_EXERCISE INSTRUCTIONS_
Beginning with the line where "Task: Collapse the 插件 section chevron" occurs, set down each line of the records through the final one, exactly and without additions.

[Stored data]
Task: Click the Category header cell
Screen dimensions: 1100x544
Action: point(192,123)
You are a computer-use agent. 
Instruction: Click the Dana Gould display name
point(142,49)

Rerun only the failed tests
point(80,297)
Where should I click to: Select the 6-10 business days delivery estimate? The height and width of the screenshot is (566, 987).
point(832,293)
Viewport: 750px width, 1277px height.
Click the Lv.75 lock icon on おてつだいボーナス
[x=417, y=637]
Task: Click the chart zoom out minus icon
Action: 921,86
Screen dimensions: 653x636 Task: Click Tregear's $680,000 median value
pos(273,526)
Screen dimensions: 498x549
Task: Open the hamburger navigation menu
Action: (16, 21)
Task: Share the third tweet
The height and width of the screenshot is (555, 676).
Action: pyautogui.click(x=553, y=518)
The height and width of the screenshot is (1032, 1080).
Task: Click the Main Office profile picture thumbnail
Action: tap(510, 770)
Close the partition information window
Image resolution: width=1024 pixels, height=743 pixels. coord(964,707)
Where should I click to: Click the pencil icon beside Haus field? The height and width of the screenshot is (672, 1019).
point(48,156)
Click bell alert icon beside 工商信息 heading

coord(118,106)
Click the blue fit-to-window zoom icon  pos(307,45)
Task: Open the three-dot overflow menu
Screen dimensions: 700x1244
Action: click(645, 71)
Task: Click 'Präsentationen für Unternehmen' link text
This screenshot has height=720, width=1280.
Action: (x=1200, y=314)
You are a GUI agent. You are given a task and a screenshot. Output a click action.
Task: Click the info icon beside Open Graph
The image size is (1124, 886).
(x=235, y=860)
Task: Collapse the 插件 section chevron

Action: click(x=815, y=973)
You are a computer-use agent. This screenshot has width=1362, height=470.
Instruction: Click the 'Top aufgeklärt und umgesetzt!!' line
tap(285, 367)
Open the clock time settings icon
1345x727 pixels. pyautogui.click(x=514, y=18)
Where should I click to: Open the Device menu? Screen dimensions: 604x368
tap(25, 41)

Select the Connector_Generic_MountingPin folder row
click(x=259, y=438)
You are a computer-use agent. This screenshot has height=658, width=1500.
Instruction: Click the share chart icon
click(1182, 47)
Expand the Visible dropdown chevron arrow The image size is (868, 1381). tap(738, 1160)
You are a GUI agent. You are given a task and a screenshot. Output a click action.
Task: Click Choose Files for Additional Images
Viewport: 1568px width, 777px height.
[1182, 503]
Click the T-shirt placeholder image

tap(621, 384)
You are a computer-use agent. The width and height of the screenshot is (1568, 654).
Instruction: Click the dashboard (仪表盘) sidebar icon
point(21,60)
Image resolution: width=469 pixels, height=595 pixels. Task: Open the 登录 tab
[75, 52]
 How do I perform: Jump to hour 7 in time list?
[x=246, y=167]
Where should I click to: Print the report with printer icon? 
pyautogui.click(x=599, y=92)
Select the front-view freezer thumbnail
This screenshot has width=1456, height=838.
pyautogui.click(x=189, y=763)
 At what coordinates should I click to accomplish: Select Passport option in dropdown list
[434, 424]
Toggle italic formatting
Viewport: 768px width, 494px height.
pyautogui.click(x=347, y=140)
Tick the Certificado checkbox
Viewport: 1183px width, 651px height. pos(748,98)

_TASK SOLUTION_
Task: Collapse the 插件 section chevron

Action: click(x=815, y=973)
You are a computer-use agent. This screenshot has width=1362, height=470.
Instruction: Click the 'Top aufgeklärt und umgesetzt!!' line
tap(285, 367)
Open the clock time settings icon
1345x727 pixels. pyautogui.click(x=514, y=18)
Where should I click to: Open the Device menu? Screen dimensions: 604x368
tap(25, 41)

Select the Connector_Generic_MountingPin folder row
click(x=259, y=438)
You are a computer-use agent. This screenshot has height=658, width=1500.
Instruction: Click the share chart icon
click(1182, 47)
Expand the Visible dropdown chevron arrow The image size is (868, 1381). tap(738, 1160)
You are a GUI agent. You are given a task and a screenshot. Output a click action.
Task: Click Choose Files for Additional Images
Viewport: 1568px width, 777px height.
[1182, 503]
Click the T-shirt placeholder image

tap(621, 384)
You are a computer-use agent. The width and height of the screenshot is (1568, 654).
Instruction: Click the dashboard (仪表盘) sidebar icon
point(21,60)
Image resolution: width=469 pixels, height=595 pixels. Task: Open the 登录 tab
[75, 52]
 How do I perform: Jump to hour 7 in time list?
[x=246, y=167]
Where should I click to: Print the report with printer icon? 
pyautogui.click(x=599, y=92)
Select the front-view freezer thumbnail
This screenshot has width=1456, height=838.
pyautogui.click(x=189, y=763)
 At what coordinates should I click to accomplish: Select Passport option in dropdown list
[434, 424]
Toggle italic formatting
Viewport: 768px width, 494px height.
pyautogui.click(x=347, y=140)
Tick the Certificado checkbox
Viewport: 1183px width, 651px height. pos(748,98)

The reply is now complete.